Pour tout le Tchad, on ne compte qu’une seule juridiction d’appel. En cas de rébellion de la Cour d’appel (même autrement composée) par rapport à une décision de la Cour suprême, le seul recours possible est l’assemblée plénière composée de neuf magistrats au moins.
Aussi, pour garantir aux justiciables une certaine célérité, faudrait-il nécessairement qu’à un moment donné la juridiction supérieure tranche et mette ainsi fin au litige et éviter que le procès ait un caractère interminable.
Cette particularité rompt avec un grand principe unanimement admis et usité par la plupart des juges de cassation des pays d’expression française qui consiste à ne pas faire du Juge de cassation un juge de fait. Elle comporte assurément un certain nombre d’inconvénients qu’il convient de relever.
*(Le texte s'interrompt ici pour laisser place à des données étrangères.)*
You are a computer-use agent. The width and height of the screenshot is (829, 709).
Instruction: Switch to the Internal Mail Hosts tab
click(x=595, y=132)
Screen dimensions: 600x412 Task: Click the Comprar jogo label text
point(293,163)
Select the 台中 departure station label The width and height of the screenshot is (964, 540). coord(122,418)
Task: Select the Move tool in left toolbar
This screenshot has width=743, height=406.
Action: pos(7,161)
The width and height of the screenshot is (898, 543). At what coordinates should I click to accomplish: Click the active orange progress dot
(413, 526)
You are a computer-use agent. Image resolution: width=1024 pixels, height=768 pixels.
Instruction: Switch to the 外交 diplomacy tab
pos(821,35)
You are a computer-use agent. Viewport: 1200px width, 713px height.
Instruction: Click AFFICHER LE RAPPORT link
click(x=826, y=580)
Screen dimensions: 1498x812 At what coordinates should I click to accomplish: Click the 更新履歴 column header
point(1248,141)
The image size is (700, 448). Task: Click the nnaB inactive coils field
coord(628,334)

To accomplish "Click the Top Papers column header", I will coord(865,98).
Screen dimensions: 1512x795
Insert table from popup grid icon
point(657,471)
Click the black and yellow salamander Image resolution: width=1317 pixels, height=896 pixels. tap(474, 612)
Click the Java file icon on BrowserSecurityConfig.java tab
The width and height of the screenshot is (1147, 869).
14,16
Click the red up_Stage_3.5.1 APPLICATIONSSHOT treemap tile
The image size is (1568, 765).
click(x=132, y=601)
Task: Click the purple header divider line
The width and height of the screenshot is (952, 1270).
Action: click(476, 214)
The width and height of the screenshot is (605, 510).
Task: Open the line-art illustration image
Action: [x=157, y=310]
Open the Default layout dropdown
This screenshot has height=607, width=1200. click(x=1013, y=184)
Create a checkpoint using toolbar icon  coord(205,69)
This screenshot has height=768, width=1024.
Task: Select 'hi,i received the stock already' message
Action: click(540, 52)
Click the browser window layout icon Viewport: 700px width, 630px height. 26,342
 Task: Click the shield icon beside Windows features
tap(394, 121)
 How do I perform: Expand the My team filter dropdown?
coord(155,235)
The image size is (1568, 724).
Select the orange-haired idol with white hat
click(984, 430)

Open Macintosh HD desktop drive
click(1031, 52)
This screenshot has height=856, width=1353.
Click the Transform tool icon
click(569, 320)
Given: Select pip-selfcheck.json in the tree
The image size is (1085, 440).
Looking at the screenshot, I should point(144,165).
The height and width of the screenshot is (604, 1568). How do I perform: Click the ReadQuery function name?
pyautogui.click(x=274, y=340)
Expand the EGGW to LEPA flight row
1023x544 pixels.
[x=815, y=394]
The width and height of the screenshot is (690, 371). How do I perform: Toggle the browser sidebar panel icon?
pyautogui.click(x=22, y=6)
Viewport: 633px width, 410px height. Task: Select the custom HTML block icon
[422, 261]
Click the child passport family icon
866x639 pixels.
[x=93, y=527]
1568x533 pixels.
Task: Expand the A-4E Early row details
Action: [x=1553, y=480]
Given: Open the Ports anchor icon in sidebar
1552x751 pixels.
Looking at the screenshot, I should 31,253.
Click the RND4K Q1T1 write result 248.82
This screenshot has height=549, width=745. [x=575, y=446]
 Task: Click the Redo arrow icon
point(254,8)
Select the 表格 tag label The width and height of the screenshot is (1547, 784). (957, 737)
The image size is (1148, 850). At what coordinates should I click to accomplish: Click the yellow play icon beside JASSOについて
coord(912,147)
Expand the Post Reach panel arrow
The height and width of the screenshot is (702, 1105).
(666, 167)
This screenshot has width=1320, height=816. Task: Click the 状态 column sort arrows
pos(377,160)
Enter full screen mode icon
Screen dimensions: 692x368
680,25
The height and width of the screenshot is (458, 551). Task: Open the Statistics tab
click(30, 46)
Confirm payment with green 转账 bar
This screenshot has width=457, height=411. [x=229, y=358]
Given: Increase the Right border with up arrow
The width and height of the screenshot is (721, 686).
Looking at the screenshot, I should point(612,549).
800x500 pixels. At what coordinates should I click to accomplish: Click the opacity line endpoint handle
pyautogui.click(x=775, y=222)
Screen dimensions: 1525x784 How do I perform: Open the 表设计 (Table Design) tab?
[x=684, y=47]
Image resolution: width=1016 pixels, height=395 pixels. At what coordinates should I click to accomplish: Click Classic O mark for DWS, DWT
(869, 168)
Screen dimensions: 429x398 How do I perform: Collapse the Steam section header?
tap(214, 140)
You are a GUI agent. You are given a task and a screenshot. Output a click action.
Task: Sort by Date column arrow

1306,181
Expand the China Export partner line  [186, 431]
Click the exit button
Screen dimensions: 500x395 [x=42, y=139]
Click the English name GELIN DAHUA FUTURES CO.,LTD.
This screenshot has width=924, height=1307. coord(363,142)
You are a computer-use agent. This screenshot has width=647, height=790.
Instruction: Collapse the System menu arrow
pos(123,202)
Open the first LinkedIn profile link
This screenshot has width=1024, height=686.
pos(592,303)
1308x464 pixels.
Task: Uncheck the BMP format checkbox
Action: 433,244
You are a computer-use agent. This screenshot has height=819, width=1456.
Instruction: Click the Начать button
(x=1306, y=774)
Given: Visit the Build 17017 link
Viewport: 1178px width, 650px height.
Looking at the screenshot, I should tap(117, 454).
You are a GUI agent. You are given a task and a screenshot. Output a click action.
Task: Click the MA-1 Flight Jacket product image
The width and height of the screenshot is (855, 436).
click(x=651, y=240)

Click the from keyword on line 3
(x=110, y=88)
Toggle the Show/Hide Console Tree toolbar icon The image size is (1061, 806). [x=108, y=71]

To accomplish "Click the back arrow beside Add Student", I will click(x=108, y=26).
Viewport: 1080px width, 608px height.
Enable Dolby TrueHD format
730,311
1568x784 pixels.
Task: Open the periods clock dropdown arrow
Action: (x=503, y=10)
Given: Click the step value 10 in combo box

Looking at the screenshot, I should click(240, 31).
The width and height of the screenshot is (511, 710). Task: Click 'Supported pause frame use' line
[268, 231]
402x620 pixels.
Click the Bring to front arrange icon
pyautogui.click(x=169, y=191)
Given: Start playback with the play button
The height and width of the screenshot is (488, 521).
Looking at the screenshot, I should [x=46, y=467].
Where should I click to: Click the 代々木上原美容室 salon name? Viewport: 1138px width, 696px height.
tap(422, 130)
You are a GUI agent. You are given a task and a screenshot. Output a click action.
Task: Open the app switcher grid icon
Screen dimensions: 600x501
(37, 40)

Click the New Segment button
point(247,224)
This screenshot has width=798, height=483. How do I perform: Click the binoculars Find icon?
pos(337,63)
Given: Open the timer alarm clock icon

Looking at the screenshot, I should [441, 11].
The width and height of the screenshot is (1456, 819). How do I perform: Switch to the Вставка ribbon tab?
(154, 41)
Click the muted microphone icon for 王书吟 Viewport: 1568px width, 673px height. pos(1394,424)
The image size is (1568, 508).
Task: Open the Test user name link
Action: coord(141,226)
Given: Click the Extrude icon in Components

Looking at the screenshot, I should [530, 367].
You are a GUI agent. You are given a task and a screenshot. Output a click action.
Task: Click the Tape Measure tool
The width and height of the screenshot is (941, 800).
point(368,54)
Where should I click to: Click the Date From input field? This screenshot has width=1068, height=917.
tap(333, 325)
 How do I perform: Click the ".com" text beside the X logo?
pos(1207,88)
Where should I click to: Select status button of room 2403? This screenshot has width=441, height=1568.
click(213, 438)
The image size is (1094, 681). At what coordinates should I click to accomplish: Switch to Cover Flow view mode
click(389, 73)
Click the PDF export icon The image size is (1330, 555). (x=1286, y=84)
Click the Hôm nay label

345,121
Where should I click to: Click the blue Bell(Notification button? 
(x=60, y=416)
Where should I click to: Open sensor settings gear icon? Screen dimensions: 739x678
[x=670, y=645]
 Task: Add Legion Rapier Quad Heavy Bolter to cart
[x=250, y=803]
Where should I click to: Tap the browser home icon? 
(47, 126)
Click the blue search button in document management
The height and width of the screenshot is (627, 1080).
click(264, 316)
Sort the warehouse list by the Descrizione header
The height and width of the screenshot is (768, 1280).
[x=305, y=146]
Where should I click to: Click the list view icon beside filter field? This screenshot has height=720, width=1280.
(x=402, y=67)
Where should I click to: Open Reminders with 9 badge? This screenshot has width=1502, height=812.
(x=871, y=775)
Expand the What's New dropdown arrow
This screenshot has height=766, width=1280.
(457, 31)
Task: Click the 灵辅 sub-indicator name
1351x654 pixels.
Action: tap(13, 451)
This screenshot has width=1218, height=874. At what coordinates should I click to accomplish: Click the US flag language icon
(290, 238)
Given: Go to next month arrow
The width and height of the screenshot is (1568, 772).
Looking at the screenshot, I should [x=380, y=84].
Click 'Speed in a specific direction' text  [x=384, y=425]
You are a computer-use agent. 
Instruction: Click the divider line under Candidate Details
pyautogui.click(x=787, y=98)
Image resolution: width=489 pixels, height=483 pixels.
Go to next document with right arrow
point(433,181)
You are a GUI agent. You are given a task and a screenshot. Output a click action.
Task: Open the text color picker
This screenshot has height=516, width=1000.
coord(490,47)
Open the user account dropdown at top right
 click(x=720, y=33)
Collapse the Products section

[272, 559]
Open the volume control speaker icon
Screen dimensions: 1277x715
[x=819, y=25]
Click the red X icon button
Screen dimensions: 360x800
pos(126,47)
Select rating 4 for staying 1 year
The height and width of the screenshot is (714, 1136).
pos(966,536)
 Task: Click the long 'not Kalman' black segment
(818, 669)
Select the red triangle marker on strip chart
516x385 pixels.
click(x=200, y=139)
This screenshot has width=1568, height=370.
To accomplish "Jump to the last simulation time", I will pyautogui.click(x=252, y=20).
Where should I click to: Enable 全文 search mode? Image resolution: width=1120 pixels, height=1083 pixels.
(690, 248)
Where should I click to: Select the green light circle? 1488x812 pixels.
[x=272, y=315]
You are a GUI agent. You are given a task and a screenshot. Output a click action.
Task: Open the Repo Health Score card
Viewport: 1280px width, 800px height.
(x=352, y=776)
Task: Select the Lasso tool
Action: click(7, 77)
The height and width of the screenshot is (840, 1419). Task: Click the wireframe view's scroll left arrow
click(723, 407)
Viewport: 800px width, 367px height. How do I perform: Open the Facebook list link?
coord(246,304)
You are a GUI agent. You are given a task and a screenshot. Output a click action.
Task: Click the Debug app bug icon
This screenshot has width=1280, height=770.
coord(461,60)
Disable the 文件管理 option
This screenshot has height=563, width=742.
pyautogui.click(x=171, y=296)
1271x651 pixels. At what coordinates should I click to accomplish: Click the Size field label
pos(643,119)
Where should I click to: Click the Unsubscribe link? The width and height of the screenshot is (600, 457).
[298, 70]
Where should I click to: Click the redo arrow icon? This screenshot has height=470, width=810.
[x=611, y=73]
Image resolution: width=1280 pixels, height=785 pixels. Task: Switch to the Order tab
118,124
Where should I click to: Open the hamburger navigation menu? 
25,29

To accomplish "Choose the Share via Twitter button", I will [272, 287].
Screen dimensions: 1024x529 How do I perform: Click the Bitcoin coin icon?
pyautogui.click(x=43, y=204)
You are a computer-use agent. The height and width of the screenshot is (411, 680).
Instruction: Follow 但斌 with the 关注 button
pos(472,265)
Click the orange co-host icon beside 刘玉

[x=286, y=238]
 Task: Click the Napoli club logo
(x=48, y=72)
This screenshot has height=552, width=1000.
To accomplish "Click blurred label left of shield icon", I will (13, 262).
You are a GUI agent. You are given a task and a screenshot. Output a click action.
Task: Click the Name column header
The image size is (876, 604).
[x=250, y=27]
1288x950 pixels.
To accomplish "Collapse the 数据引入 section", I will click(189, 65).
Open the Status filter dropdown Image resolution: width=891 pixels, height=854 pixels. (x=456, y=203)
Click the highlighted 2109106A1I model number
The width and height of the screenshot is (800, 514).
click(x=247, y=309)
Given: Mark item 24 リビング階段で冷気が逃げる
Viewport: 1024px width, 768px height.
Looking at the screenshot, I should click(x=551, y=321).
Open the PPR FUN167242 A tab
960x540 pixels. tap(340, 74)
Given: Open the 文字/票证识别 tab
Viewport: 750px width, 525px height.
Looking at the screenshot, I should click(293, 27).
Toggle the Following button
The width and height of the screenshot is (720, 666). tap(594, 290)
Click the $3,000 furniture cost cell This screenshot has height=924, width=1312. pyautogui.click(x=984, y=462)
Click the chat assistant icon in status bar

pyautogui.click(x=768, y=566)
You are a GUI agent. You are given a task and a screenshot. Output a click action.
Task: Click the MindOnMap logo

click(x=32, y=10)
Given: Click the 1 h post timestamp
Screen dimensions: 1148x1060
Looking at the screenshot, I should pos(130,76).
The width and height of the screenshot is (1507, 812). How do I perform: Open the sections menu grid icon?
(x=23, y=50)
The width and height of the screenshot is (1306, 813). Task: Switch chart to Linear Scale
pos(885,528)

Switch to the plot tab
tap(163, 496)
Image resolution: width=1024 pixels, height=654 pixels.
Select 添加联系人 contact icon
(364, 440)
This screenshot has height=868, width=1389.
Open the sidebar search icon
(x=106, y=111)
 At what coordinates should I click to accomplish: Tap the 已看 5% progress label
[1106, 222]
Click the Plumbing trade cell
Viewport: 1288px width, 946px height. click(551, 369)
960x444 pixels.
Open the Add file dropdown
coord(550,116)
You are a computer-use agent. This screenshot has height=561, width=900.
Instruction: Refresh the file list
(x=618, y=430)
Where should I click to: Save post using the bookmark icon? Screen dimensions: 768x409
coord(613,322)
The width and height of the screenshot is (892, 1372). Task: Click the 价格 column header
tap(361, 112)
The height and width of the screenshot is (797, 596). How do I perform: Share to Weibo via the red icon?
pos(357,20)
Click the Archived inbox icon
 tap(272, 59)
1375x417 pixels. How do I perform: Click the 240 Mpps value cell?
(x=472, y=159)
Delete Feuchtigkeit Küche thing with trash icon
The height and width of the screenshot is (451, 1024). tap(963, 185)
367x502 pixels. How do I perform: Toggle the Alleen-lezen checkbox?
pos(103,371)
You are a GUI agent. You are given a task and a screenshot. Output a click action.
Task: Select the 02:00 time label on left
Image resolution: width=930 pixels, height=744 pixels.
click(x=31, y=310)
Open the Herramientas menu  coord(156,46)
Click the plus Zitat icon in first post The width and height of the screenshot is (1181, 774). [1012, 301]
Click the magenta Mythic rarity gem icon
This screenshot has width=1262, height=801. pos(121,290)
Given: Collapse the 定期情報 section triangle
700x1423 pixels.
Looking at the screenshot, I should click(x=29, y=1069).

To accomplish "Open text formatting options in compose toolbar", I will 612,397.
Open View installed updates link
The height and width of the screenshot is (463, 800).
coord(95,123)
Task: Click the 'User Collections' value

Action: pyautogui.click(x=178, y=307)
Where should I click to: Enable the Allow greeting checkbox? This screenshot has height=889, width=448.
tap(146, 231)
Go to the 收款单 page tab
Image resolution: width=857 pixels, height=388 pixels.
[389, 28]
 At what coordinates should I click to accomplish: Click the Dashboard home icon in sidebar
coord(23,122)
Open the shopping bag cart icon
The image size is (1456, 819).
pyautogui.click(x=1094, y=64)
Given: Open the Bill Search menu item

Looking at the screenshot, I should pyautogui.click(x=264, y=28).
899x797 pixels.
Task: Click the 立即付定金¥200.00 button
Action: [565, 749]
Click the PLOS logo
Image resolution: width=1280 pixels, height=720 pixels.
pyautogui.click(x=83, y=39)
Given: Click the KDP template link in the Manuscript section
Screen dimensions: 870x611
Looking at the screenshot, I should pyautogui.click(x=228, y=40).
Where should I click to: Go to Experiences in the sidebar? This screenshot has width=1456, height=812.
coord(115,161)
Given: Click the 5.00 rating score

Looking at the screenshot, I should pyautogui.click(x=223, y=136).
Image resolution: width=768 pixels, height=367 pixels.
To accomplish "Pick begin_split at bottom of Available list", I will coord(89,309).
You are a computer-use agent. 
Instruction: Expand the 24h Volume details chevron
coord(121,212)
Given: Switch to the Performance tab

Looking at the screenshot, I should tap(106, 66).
• LES INCONVENIENTS DE LA PARTICULARITE :

Il est fort à craindre que l’exercice abusif de cette faculté d’évocation donnée au juge supérieur tchadien risque de dénaturer la mission dévolue par essence à une juridiction de cassation qui est de veiller exclusivement à l’application de la loi.
L’usage de cette faculté peut être de nature à rompre le principe d’égalité des citoyens devant la loi. Pour que cette égalité soit observée, il faut nécessairement que l’application de la loi soit uniforme et le pouvoir de statuer sur la conformité des décisions avec les lois de la République soit clairement défini. Cette chance, si elle en est une, doit être donnée à tout le monde. Tout justiciable ayant succombé à un procès rendu suite à une évocation a peut-être le sentiment que l’affaire n’est pas terminée et qu’il reste sur sa soif de justice.
Par son pouvoir d’évocation légal, la Cour suprême du Tchad devient implicitement un troisième degré de juridiction, d’autant plus qu’elle statue et juge complètement au fond sans renvoi. Aussi, se comporte-elle comme une "super Cour d’appel".
Usant de son pouvoir de juge de fait et de droit, la Cour suprême du Tchad peut diligenter une seconde instruction à l’issue de laquelle elle prononce un arrêt de cassation emportant évocation du dossier.
C’est ainsi que la section sociale de la Cour suprême, ayant cassé et annulé l’arrêt de la Cour d’appel de N’Djaména qui a déclaré abusif le licenciement d’une salariée remise à son corps d’origine après avoir perçu tous ses droits sociaux et condamné son employeur à lui verser une indemnité pour non-respect de la procédure, a évoqué et débouté la salariée.
Cette particularité de la Cour suprême du Tchad ne comporte pas que des inconvénients. Elle présente certains aspects positifs.

• LES AVANTAGES :

Le pouvoir reconnu au Juge suprême par l’article 61 précité a un avantage réel qui consiste à éviter de longs procès souvent interminables. La règle d’évocation est de nature à éviter un deuxième pourvoi devant la Cour suprême. Il diminue notablement toute rébellion ou résistance des tribunaux ou de l’unique Cour d’appel du Tchad.
La règle d’évocation se trouve également au niveau de la saisine de l’Assemblée plénière sur un second pourvoi ; en effet, l’Assemblée plénière peut mettre fin au litige lorsque les faits, tels qu’ils ont été souverainement constatés et appréciés par les juges du fond, lui permettent d’appliquer la règle de droit appropriée.
Dans cette hypothèse de cassation sans renvoi, la Cour suprême ne joue plus son rôle de gardienne de droit pour constituer un troisième degré de juridiction.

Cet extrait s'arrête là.